- _What the exercise asks_:
Repeat the data word for word. Do not include the pictures.

Saved entries:

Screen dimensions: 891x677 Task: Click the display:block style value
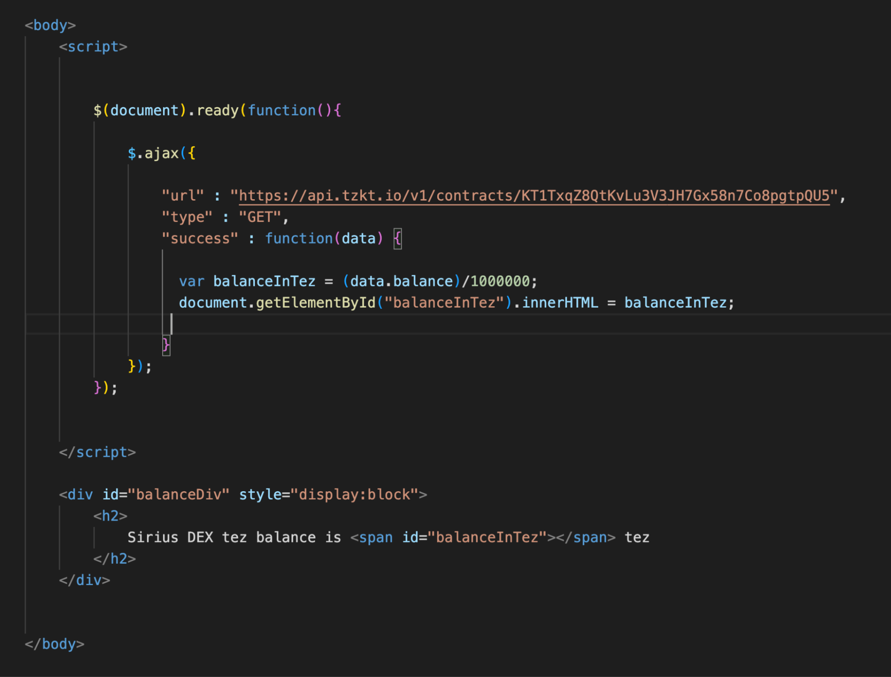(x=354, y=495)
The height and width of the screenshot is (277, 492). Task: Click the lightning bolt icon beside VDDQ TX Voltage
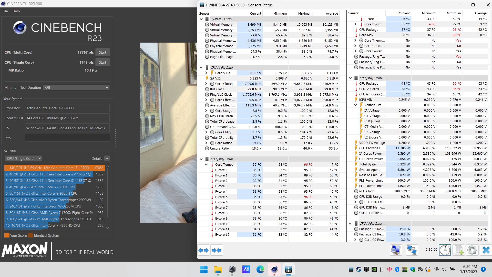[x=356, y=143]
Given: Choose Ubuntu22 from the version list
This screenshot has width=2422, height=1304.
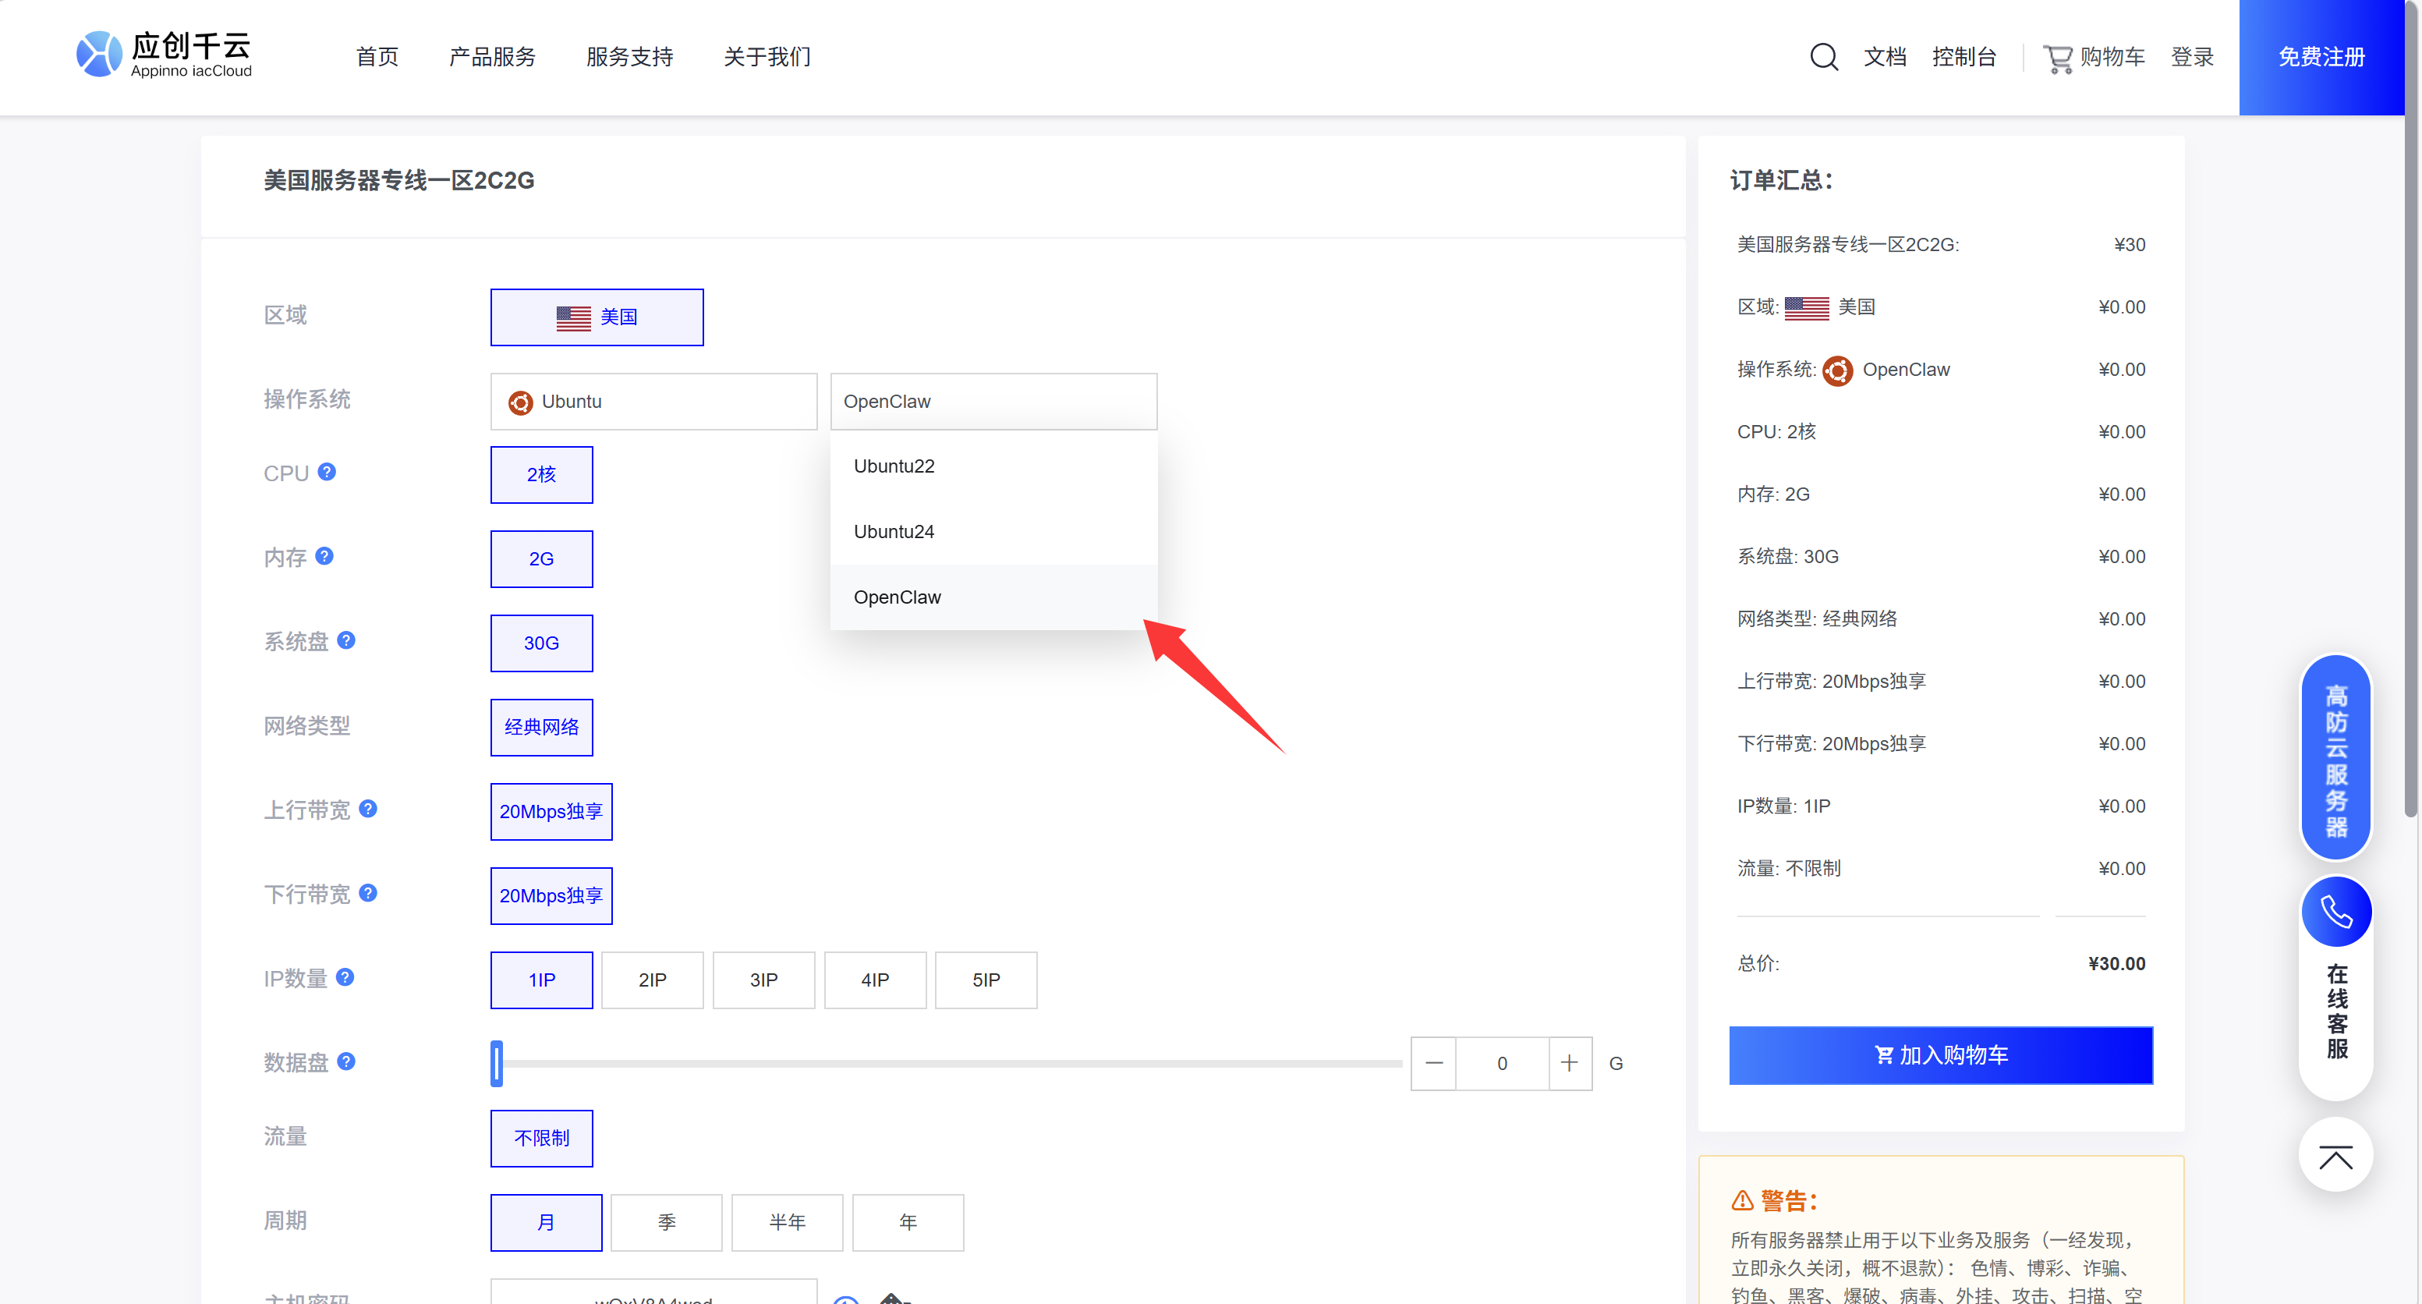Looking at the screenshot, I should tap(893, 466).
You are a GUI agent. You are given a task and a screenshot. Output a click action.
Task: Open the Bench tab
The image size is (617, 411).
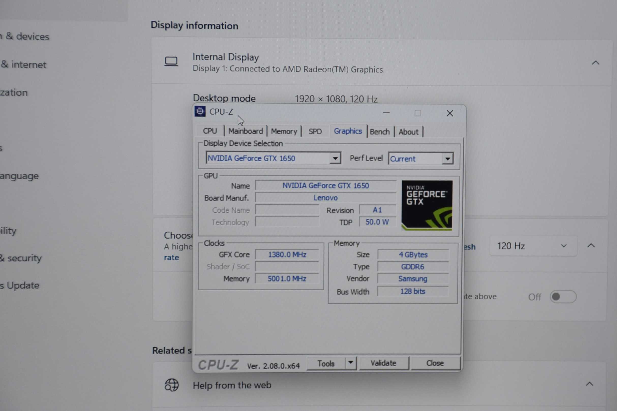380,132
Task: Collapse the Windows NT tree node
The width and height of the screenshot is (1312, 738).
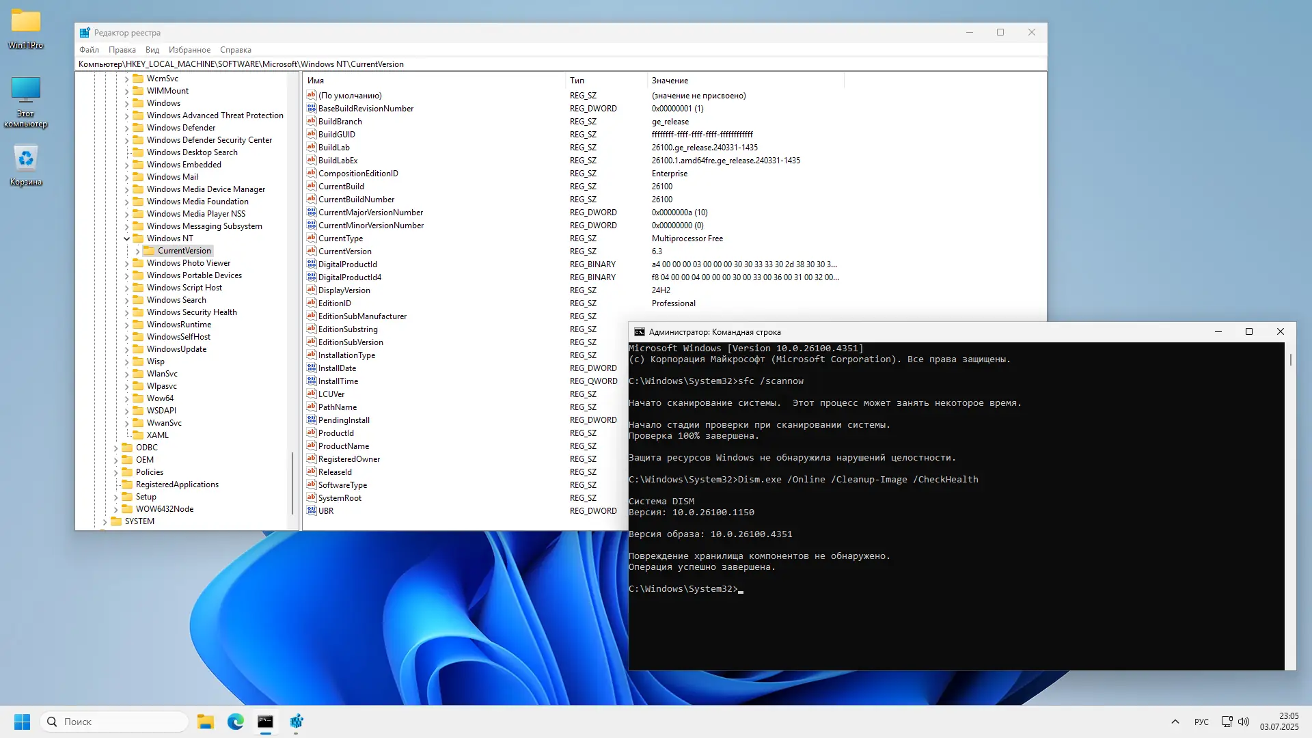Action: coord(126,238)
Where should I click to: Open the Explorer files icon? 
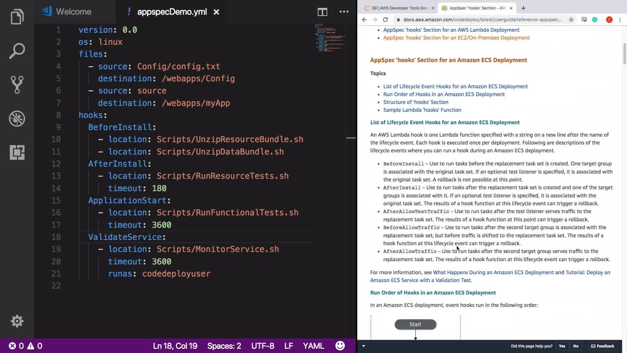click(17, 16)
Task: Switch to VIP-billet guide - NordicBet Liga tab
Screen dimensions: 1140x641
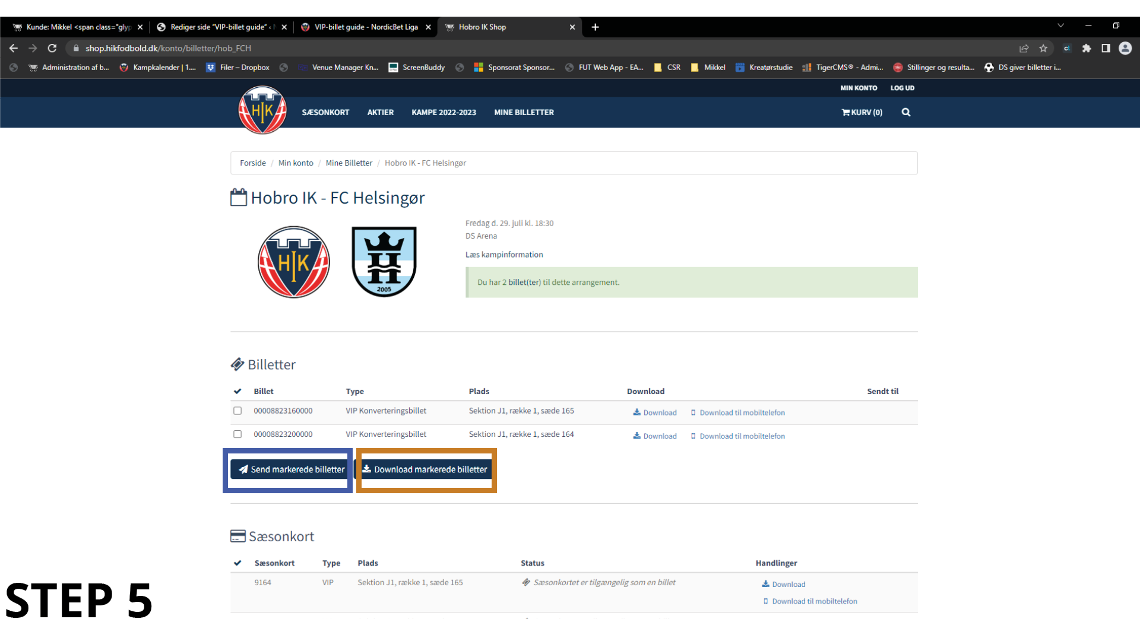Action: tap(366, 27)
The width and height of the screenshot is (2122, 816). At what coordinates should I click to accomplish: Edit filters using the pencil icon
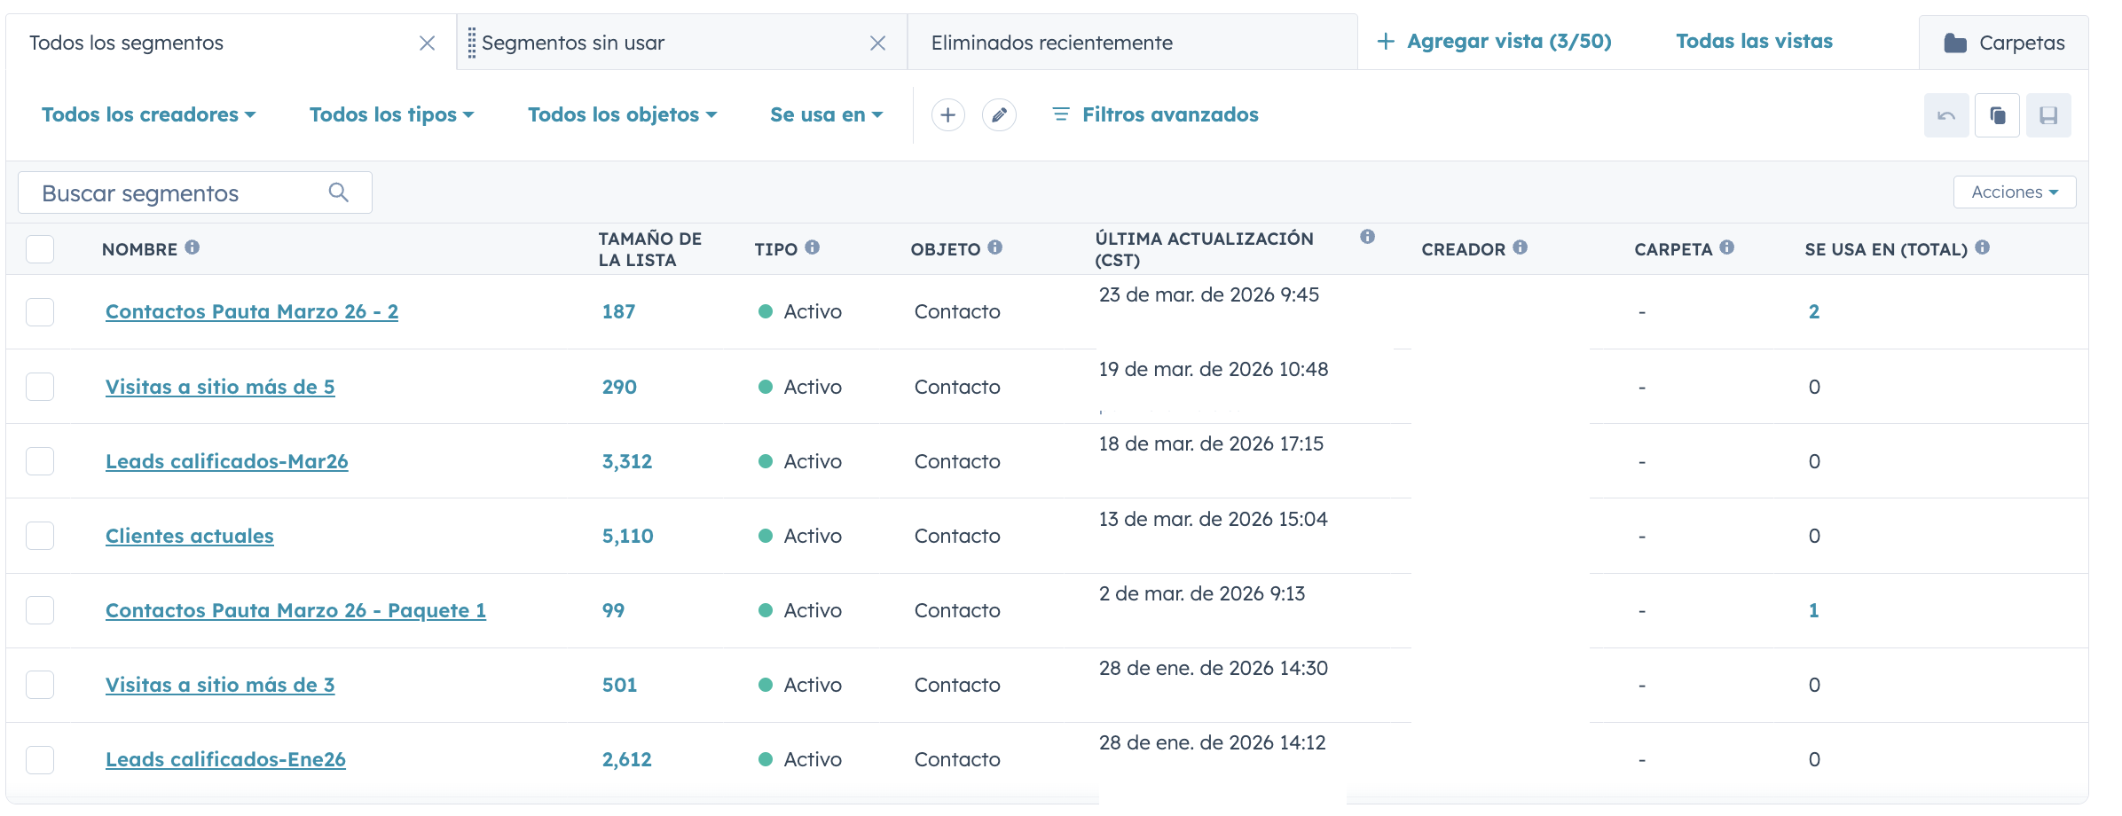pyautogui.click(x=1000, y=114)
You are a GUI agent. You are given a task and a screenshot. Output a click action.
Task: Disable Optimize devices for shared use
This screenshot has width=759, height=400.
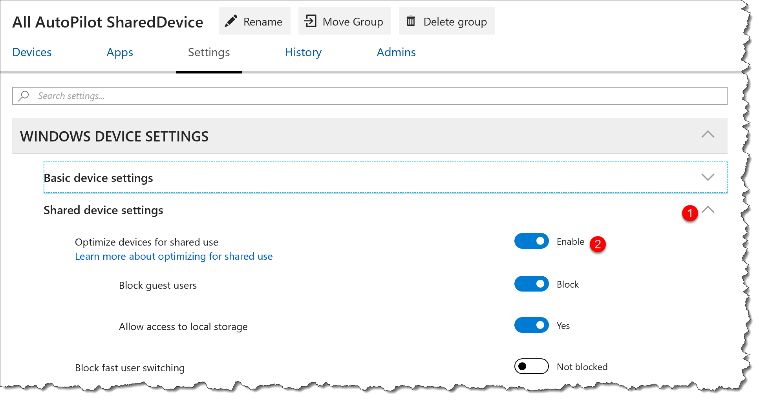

- _Task output_:
Screen dimensions: 891x677 Task: Click the display:block style value
(x=354, y=495)
The height and width of the screenshot is (277, 492). Task: Click the lightning bolt icon beside VDDQ TX Voltage
[x=356, y=143]
Given: Choose Ubuntu22 from the version list
This screenshot has width=2422, height=1304.
Looking at the screenshot, I should tap(893, 466).
You are a GUI agent. You are given a task and a screenshot. Output a click action.
Task: Open the Bench tab
The image size is (617, 411).
380,132
Task: Collapse the Windows NT tree node
The width and height of the screenshot is (1312, 738).
Action: coord(126,238)
Where should I click to: Open the Explorer files icon? 
click(17, 16)
Task: Switch to VIP-billet guide - NordicBet Liga tab
Screen dimensions: 1140x641
Action: tap(366, 27)
The width and height of the screenshot is (2122, 816). At what coordinates should I click to accomplish: Edit filters using the pencil icon
pyautogui.click(x=1000, y=114)
You are a GUI agent. You are given a task and a screenshot. Output a click action.
Task: Disable Optimize devices for shared use
This screenshot has width=759, height=400.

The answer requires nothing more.